(Stored records)
##############################

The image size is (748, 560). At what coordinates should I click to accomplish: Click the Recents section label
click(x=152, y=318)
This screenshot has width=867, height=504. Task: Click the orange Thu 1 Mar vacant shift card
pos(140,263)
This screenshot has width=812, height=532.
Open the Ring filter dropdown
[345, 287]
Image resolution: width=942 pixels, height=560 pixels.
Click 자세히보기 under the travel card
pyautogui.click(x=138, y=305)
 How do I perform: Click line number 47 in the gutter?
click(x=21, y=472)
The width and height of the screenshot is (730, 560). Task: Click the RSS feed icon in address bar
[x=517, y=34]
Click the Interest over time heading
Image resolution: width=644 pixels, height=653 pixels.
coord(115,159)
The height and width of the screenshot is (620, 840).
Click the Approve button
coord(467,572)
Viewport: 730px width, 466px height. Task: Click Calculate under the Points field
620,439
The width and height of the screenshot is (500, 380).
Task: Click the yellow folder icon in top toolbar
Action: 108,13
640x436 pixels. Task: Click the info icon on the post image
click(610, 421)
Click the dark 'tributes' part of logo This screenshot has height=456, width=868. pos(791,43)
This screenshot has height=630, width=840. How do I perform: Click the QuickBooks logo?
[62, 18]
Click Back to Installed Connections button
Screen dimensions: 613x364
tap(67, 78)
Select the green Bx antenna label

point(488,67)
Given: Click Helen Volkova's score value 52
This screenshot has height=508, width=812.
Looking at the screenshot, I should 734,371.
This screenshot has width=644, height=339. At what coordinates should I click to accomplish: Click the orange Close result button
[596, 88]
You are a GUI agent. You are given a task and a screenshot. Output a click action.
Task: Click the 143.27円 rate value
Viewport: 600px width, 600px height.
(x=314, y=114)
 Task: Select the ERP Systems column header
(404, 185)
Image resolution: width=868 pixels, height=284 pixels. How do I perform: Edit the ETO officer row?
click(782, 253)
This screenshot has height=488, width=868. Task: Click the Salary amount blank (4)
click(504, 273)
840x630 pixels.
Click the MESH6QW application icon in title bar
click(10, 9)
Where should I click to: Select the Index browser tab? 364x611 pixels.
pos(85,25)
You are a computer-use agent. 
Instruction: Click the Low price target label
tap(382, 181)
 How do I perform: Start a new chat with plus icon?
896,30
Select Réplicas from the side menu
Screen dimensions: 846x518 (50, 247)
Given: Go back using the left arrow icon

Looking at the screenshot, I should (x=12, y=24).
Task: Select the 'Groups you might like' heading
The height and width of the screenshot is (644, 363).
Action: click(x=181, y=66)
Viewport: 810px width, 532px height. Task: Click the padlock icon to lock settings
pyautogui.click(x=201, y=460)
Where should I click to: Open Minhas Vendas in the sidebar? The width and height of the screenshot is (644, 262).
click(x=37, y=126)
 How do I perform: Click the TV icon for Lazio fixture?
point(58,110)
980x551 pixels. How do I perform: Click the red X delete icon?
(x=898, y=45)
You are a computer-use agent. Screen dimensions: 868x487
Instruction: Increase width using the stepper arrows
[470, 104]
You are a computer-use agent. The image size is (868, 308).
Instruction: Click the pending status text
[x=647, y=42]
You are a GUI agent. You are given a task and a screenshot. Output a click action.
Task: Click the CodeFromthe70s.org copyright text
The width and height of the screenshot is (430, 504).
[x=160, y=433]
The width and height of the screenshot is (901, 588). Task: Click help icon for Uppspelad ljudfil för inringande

##############################

** What is needed **
Give again, word for word, the records from their first line to the one with "The height and width of the screenshot is (620, 840).", and leave out all else.

** Exercise answer **
The image size is (748, 560). At what coordinates should I click to accomplish: Click the Recents section label
click(x=152, y=318)
This screenshot has width=867, height=504. Task: Click the orange Thu 1 Mar vacant shift card
pos(140,263)
This screenshot has width=812, height=532.
Open the Ring filter dropdown
[345, 287]
Image resolution: width=942 pixels, height=560 pixels.
Click 자세히보기 under the travel card
pyautogui.click(x=138, y=305)
 How do I perform: Click line number 47 in the gutter?
click(x=21, y=472)
The width and height of the screenshot is (730, 560). Task: Click the RSS feed icon in address bar
[x=517, y=34]
Click the Interest over time heading
Image resolution: width=644 pixels, height=653 pixels.
coord(115,159)
The height and width of the screenshot is (620, 840).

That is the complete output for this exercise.